DIRECTIONS FOR THIS TASK: In the Stockton Symphony article below, turn the paragraph that begins "The concerts will be broadcast live" into a short bulleted list that keeps its main facts.

EXCERPT TO READ:
»»

STOCKTON — Music lovers who have missed the Stockton Symphony this season can experience the next best thing to a live concert in the coming days.
Capital Public Radio in Sacramento will present a pair of concert specials featuring the Stockton Symphony, whose remaining 2019-20 schedule was canceled in March as a result of stay-at-home orders in wake of the coronavirus pandemic, the only disruption to the third-oldest symphony in the state since its inception in 1926.
”This is a great opportunity that we’re going to be able to broadcast some of the real highlights from this past season on Capital Public Radio,” said Peter Jaffe, who’s in his 25th season as the symphony’s conductor and musical director. “It’s heartwarming in this time of need for everybody coming together for this.”
The concerts will be broadcast live at 6 p.m. on May 22 and May 29 on CapRadio music stations (88.9 Stockton/Sacramento, 91.7 Groveland/Sonora, and 88.9 Sutter) and on http://www.capradio.org. The shows also will be available to stream on demand for 30 days after they air at https://www.capradio.org/stocktonsymphony. Each one-hour broadcast will include interviews with guest soloists, orchestra members and composers, and will be co-hosted by Jaffe and CapRadio’s managing editor, music and arts, Paul Conley.

««

DATASET EXCERPT:

»»

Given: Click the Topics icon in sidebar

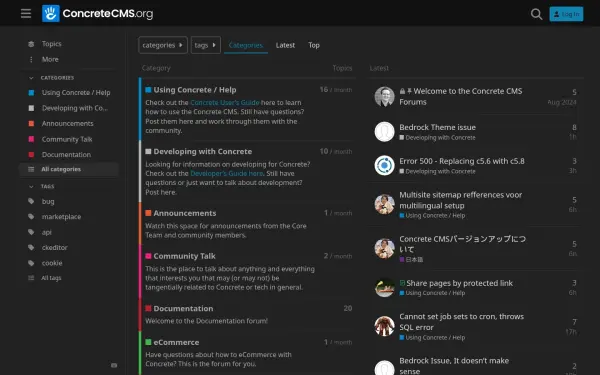Looking at the screenshot, I should coord(31,44).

««

RESPONSE TO THE EXERCISE:
- Live broadcasts at 6 p.m. on May 22 and May 29
- Stations: CapRadio music stations 88.9 Stockton/Sacramento, 91.7 Groveland/Sonora and 88.9 Sutter, plus http://www.capradio.org
- On-demand streaming for 30 days after airing at https://www.capradio.org/stocktonsymphony
- Each one-hour show includes interviews with guest soloists, orchestra members and composers
- Co-hosts: Jaffe and Paul Conley, CapRadio's managing editor, music and arts